══ GIVEN INFORMATION

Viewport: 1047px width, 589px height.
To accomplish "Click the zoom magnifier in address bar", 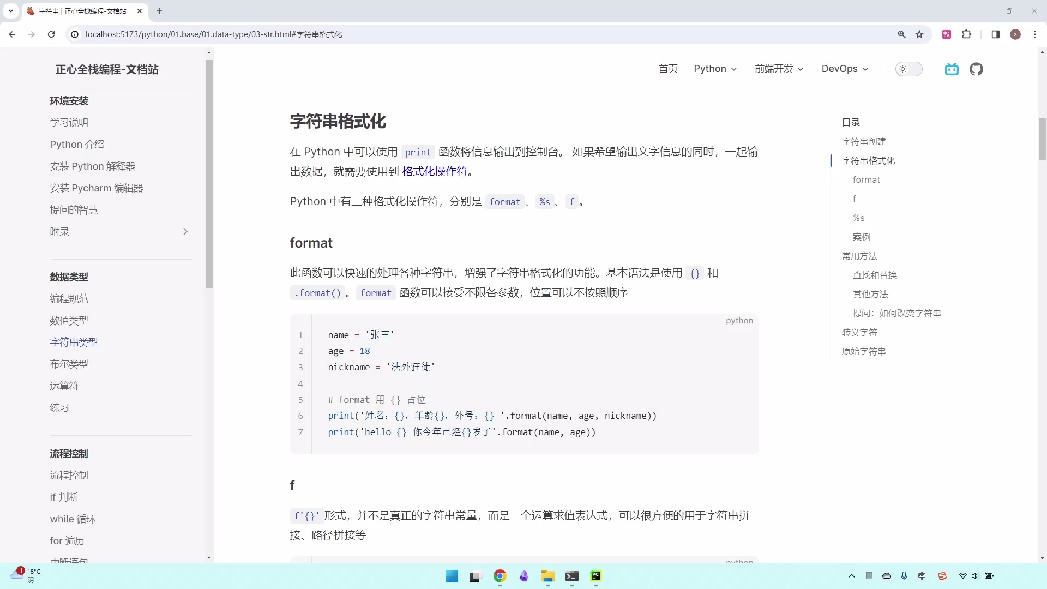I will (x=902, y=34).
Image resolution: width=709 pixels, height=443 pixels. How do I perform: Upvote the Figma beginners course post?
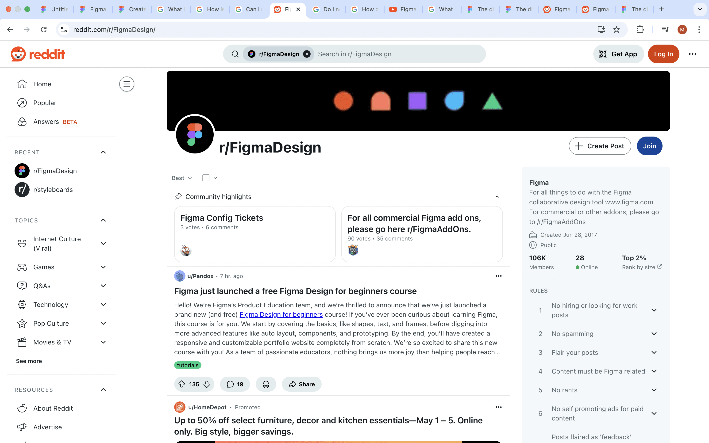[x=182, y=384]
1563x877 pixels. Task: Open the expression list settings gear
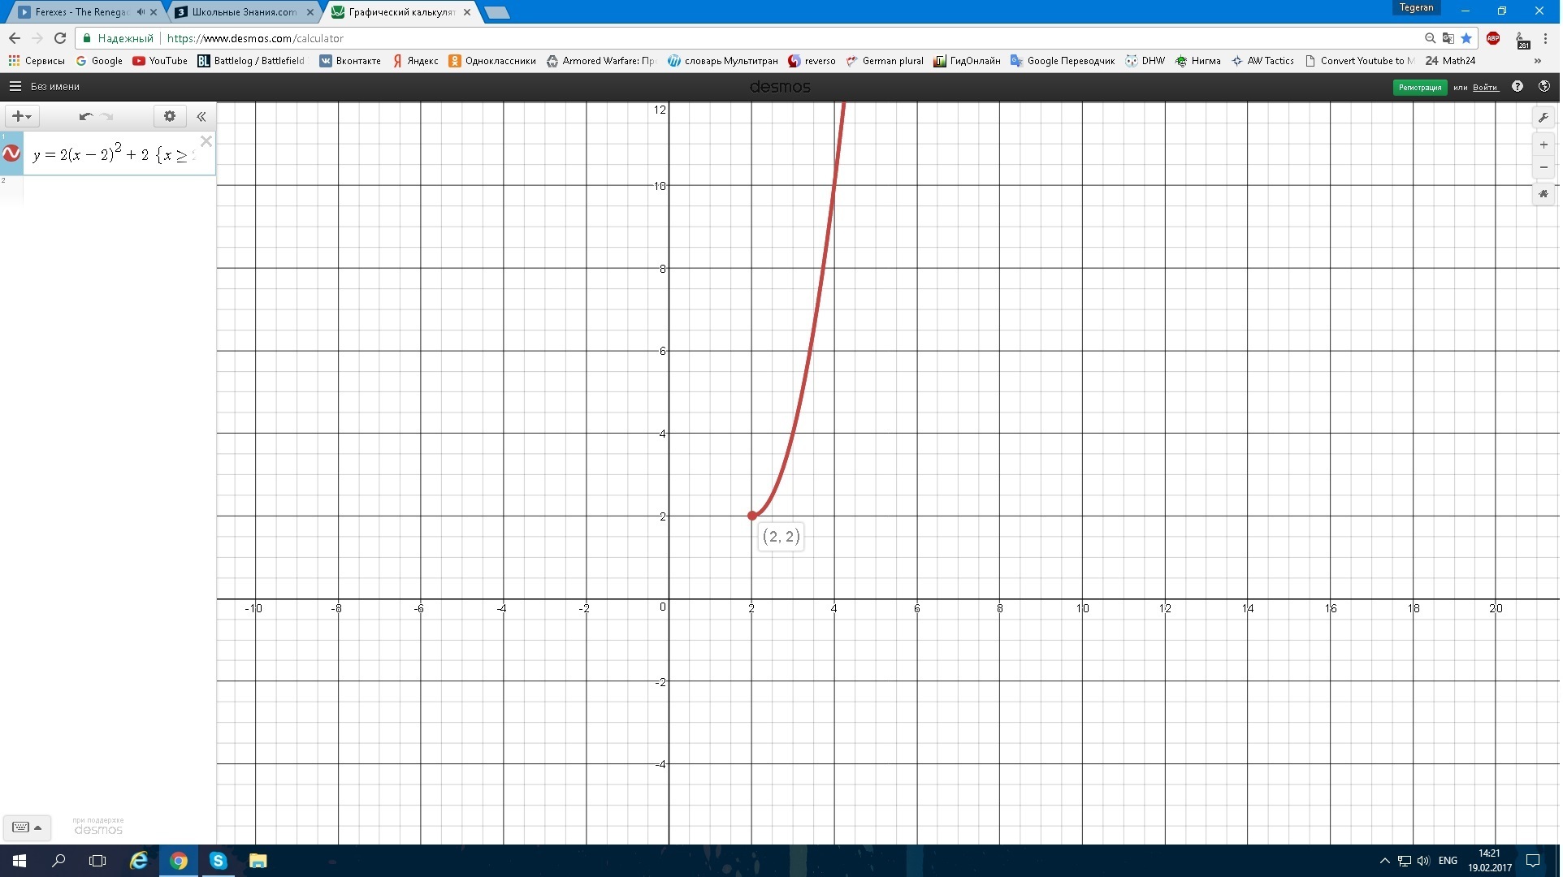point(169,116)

════

#### WHAT YOU SHOULD DO
Restate, word for word and without pictures, the lines from the line containing "Image resolution: width=709" to the last line of the records above.

#### SOLUTION TO THIS PROBLEM
Image resolution: width=709 pixels, height=443 pixels. How do I perform: Upvote the Figma beginners course post?
[x=182, y=384]
1563x877 pixels. Task: Open the expression list settings gear
point(169,116)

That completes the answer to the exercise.